- **EXERCISE INSTRUCTIONS**:
**1.** In the article about the IDEAS competition, where will ValueMe use its prize money to run a pilot program?
**2.** Carry on the article about the IDEAS competition, picking up right after its final sentence.

The team aims to partner with supermarkets to integrate their system at registers. At check-out, a person will swipe their insurance card, and the system will recognize the person and analyze all food items purchased for nutritional value. This information will be sent to the buyer’s app. “When they’re printing your receipt, [you] will receive a nutrition snapshot of everything that you purchased and it will analyze if there are components or nutrients that are missing in your diet,” Gonzalez said. “This provides, at the point of sale, education for consumers on how healthy they’re eating.”
In presenting the award to ValueMe, Ben Sanchez, co-founder of the Latin American Science Education Network, which won a $7,500 prize at last year’s IDEAS competition, said judges called the concept “more innovative than anything they have seen in the history of the competition.” One judge noted that ValueMe “could trigger a systematic change in the food industry,” Sanchez said.
ValueMe will put the IDEAS prize money toward a pilot program with a grocery store in Philadelphia, according to Gonzalez. The other ValueMe team member is executive MBA student Tomasz Grzegorczyk, a former researcher in MIT’s Research Laboratory of Electronics, who has a background in data analytics.
Impact of IDEAS
In its 15-year history, IDEAS has awarded more than $750,000 to 128 teams, more than half of which are still active in 44 countries as for-profit and nonprofit firms. Winners have gone on to secure more than $40 million in additional funding.
This year, 64 teams submitted innovations for IDEAS. Participating teams received guidance from IDEAS mentors and participated in workshops, dinners, and other events to learn from seasoned entrepreneurs.
All 46 finalist teams displayed their innovations to judges and around 150 attendees during a showcase before the awards ceremony. Each team had a large monitor for presentations about their innovations, and some displayed working prototypes.

- **EXCERPTED RECORDS**:
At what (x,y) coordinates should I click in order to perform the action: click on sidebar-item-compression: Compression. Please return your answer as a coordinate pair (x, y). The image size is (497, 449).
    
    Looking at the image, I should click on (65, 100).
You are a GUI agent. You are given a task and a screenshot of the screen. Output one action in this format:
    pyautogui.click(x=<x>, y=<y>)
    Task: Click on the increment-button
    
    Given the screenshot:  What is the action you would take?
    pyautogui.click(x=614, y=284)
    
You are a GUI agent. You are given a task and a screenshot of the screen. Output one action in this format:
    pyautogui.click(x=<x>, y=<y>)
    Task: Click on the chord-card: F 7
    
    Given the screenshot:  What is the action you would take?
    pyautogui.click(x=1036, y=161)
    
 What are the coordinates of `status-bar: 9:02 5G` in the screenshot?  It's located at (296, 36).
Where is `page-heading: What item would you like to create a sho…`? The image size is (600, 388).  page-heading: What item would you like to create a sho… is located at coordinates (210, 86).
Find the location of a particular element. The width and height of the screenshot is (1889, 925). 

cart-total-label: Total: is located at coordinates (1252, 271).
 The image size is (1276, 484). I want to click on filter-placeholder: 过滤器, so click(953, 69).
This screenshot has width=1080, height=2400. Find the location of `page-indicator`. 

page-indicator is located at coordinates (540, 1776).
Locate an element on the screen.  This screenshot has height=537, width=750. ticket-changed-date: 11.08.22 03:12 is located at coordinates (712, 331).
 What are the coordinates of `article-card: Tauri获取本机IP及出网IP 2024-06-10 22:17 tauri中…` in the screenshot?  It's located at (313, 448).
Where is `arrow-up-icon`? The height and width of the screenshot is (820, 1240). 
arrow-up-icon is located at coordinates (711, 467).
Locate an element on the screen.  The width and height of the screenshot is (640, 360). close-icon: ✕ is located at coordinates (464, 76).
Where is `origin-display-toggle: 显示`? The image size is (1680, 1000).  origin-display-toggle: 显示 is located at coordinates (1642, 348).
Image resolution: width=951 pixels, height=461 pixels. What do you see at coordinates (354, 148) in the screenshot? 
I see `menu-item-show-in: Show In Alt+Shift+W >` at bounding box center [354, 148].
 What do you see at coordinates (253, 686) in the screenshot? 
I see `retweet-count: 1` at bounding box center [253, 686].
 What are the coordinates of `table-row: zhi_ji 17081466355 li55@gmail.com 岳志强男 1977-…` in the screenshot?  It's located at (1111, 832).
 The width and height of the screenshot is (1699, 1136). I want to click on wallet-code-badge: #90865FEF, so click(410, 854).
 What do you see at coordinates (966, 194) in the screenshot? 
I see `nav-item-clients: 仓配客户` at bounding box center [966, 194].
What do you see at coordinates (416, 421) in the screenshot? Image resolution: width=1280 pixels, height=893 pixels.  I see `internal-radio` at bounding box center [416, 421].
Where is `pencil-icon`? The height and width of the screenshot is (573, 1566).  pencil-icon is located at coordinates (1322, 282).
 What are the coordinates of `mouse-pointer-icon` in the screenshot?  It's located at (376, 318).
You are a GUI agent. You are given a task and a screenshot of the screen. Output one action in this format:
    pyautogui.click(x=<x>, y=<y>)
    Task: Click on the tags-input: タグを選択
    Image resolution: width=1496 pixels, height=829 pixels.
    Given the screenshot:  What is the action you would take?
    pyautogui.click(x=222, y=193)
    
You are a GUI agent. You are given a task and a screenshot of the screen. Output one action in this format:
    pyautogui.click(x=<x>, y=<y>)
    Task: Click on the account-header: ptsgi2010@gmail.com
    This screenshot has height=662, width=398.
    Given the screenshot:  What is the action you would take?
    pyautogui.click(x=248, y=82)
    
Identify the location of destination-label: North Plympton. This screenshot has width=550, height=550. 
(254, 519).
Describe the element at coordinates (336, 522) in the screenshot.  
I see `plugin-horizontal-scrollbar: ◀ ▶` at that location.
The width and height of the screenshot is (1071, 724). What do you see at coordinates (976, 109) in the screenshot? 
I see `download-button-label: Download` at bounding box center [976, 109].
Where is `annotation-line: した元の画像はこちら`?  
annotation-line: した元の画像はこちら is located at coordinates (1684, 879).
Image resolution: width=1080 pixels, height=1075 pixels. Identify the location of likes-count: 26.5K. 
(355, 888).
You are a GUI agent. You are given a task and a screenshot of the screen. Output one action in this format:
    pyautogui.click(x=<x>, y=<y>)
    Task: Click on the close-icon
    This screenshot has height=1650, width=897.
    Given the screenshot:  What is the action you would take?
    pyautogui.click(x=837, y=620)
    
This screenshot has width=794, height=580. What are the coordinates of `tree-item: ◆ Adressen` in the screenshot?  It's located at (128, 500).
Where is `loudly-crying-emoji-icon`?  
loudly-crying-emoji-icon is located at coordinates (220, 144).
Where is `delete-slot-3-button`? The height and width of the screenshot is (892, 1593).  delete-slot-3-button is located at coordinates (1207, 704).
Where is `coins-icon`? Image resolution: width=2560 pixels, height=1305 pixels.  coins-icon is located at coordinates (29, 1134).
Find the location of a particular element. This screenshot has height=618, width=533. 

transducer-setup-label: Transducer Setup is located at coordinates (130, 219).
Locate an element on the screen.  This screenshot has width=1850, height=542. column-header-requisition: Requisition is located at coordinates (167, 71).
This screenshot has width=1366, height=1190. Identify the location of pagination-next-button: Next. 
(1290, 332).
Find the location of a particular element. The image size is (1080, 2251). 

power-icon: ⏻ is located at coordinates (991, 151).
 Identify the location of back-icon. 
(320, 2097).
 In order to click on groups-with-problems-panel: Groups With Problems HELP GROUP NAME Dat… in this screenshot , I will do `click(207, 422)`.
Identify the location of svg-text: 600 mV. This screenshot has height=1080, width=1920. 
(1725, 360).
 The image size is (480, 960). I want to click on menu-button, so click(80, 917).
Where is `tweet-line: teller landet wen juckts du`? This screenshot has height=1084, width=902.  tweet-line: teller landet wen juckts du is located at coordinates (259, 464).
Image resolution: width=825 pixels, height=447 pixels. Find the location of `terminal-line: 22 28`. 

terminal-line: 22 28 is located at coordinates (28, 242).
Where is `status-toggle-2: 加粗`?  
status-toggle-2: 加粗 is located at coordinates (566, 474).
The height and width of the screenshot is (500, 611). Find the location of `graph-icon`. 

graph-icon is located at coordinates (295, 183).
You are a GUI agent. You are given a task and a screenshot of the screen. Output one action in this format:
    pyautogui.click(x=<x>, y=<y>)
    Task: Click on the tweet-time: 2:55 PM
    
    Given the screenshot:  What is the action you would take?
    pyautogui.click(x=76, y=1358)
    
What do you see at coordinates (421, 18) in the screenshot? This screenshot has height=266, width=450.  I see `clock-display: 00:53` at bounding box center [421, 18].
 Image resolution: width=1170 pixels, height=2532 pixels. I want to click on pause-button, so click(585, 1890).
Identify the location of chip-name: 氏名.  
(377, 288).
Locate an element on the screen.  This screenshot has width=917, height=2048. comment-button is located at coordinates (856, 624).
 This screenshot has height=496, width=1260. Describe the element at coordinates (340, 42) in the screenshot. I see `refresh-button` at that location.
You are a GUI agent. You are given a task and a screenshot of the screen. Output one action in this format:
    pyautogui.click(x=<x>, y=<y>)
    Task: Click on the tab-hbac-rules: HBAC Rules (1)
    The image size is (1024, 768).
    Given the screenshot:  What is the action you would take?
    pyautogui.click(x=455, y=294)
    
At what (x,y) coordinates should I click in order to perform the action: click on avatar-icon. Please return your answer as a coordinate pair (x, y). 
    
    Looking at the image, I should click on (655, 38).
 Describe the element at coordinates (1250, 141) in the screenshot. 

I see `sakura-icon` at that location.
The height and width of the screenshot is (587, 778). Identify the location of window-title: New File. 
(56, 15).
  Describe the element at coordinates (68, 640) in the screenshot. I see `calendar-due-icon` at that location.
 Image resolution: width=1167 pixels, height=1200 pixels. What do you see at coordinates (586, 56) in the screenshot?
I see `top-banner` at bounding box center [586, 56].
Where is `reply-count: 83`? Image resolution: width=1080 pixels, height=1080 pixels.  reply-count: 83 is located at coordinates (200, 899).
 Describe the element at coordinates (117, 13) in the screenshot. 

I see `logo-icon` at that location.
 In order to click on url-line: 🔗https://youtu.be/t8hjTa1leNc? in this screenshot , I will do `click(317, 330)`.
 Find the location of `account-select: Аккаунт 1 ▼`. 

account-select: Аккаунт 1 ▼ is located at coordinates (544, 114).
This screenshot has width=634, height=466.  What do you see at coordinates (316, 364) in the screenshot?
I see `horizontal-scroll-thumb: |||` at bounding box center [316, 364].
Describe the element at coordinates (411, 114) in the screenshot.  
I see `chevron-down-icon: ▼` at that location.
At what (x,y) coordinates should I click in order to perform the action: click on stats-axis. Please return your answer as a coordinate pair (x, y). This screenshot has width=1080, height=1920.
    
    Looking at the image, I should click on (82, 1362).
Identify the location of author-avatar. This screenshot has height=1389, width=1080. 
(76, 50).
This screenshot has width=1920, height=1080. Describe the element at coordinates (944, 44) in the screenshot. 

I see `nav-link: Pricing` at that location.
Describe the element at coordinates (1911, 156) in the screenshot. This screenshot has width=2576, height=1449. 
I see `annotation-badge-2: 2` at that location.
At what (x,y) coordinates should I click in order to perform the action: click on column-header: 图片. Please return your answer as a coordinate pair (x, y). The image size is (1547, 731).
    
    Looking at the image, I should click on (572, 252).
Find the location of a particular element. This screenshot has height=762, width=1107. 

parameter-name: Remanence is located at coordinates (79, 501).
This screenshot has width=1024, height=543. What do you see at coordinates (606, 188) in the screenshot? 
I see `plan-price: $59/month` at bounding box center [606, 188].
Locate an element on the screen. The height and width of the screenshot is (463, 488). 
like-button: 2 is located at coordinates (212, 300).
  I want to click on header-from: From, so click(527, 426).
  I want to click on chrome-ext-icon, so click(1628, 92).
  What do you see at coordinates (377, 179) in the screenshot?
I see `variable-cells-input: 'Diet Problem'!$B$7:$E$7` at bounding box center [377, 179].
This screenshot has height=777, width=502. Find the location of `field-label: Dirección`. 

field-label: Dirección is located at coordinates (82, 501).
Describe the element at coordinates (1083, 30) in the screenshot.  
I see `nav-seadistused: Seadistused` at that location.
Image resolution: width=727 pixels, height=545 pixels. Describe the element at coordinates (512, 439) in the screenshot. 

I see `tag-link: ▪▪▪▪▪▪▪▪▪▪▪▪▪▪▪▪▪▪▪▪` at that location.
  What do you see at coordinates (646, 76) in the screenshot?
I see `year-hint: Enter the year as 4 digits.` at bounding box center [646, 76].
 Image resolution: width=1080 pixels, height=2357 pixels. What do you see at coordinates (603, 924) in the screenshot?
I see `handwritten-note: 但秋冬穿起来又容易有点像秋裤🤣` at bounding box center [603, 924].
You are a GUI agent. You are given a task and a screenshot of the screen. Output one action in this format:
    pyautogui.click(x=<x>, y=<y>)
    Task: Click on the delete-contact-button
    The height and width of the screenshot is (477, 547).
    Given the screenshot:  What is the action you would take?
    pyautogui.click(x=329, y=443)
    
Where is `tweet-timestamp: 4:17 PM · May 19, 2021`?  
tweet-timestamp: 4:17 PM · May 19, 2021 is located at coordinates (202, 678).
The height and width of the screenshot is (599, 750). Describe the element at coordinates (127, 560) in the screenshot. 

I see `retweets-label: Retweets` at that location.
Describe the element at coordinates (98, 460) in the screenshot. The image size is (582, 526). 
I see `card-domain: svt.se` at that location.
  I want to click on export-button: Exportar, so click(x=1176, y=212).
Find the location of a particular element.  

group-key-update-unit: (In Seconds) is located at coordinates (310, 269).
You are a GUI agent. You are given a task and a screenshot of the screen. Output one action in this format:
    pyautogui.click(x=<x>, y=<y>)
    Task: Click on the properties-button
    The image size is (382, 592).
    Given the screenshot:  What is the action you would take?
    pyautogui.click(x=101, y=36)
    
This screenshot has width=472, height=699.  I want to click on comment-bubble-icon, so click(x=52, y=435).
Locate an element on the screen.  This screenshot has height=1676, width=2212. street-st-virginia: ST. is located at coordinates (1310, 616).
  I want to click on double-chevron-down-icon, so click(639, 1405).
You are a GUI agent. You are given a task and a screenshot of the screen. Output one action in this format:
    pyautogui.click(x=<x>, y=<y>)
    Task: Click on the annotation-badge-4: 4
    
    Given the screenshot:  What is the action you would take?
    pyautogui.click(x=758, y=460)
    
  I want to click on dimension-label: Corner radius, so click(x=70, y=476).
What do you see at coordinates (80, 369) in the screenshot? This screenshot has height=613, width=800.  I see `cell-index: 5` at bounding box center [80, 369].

- **ANSWERS TO EACH TASK**:
**1.** With a grocery store in Philadelphia.

**2.**
Undergraduate team SmartSocket showed off some prosthetic limbs created with locally sourced materials to make them more affordable and comfortable for people in developing countries. One of their leg prostheses was made from plastic and lined on the inside with mushrooms, which keep the device springy and conform with a person’s leg. An antimold component keeps the mushrooms fresh for 30 days, and then they can be easily replaced.
SmartSocket team member Krithika Swaminathan, a junior studying mechanical engineering, said IDEAS was “a great way to kickstart prototyping … and finally [invent] something that will actually be a product.”
Keely Swan, administrator for the the IDEAS Global Challenge in MIT’s Public Service Center, said the showcase and awards ceremony together represent good opportunities for student teams to gather more feedback from judges, peers, and others. “That feedback will help them develop as they continue forward,” Swan said.
Many award presenters were previous IDEAS winners, who praised the competition for kickstarting their commercial ventures. Among those was Scot Frank, co-founder of One Earth Designs, a 2008 IDEAS winner that develops solar cookers for developing countries.
The competition, Frank said, provided his team with sage startup advice and offered “a stamp of approval” from MIT for commercializing the invention. The company’s solar cookers are now being sold in 30 countries. “It really goes to show what the IDEAS competition can do for the ideas that are here in this room and here as part of the MIT community,” Frank said.
In her welcoming remarks, Chancellor Cynthia Barnhart praised the competing students’ ingenuity. “You’ve recognized some of humanity’s most pressing problems and you’ve gotten to work solving them,” Barnhart said. “Thank you for embodying the most important MIT tradition of all: using your knowledge to make the world better for this generation and the ones that follow.”